In 2011, research published in the British Medical Journal suggests that regular use of calcium supplements will only marginally reduce the risk of fracture for osteoporosis sufferers. The study concludes that calcium supplements cause more cardiovascular events (such as heart attacks and stroke) than the number of fractures they prevent. When this study was published last year, the mass media reported this as “new,” when in fact, this is nothing new and has been known for quite some time. In addition, the researchers and media outlets interpreted this as: calcium is a killer! Of course they would. Fear sells.
Another recent study in the online issue of the journal Heart also suggests that calcium supplements might increase the risk of having a heart attack or stroke. As you might expect, there are concerns regarding the validity of the study itself; nevertheless, most in the clinical nutrition industry as well as many consumers acknowledge that bone is more than just calcium. In fact, the reason why many people do not receive a reduction in fracture risk from calcium supplementation is that taking calcium alone can result in dense, but brittle bones.
Going back to calcium increasing the hardening of the arteries, the researchers and mass media have it all wrong. Of course, the conclusion that “calcium is bad” only makes sense if you’re using the conventional/modern medical paradigm of human nutrition which considers all nutrients in isolation, almost like drugs. This is a mistake.
It’s not that calcium supplements alone that are bad — those at risk of osteoporosis, or those who have it, should definitely continue to take calcium supplements. The problem is that most people are not getting enough vitamin K, and more specifically vitamin K2.
There are vitamin K-dependent proteins in the bones and in the soft tissues, like the arteries. When these are activated in the presence of vitamin K, they can do their job with respect to calcium metabolism. In simple terms, vitamin K tells your body where to put all that good calcium. Without enough vitamin K, your body will just throw calcium all over the place. When calcium is deposited in the arteries, it’s called “arterial calcification,” and this is now seen as the greatest predictor of a heart attack and stroke (more than cholesterol levels, blood pressure, age, family history, etc.).
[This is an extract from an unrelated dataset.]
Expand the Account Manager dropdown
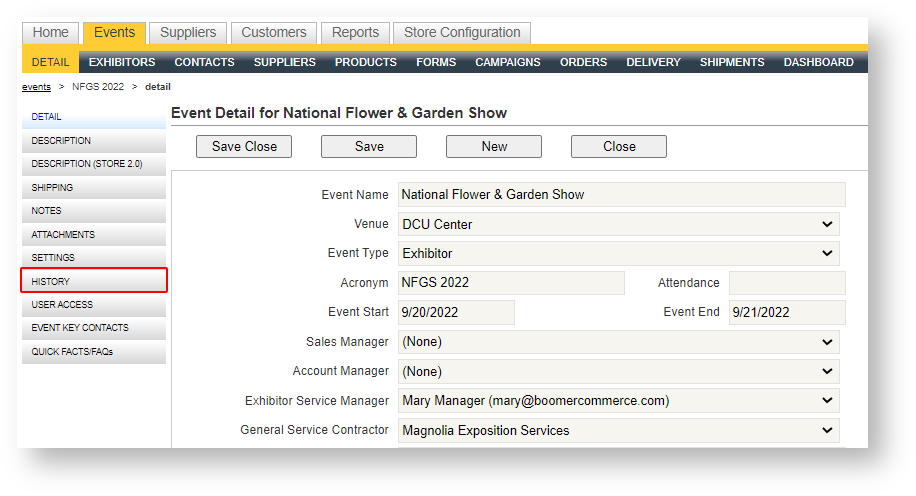This screenshot has width=916, height=496. [618, 371]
This is called the “calcium paradox” — where calcium ends up in the soft tissues and arteries instead of the bones — and it’s related to a vitamin K deficiency!
Vitamin K tells your body what to do with the calcium. It puts calcium into the bones, keeps it out of arteries and prevents calcium stones in the kidneys, among multiple other benefits.
Osteocalcin is the K-dependant protein produced in the bones. When it’s activated by vitamin K, it pulls calcium into the bones. MGP (Matrix Gla Protein, the most potent inhibitor of soft tissue calcification currently known) is the protein for the arteries. When it’s activated by vitamin K, it prevents calcium from being deposited into the arteries. For this reason, it’s mandatory for everyone to take a calcium supplement as well as a vitamin K supplement. With the addition of this one essential nutrient, you ensure you’re getting the most benefit from the calcium supplements while preventing its negative side effects. Some “bone health” formulas will contain vitamin K, but most people just take a simple calcium or calcium-magnesium supplement. So make sure you check the ingredient list of your calcium supplement — if it doesn’t contain vitamin K, go to the healthfood store as soon as you can and buy a K2 product.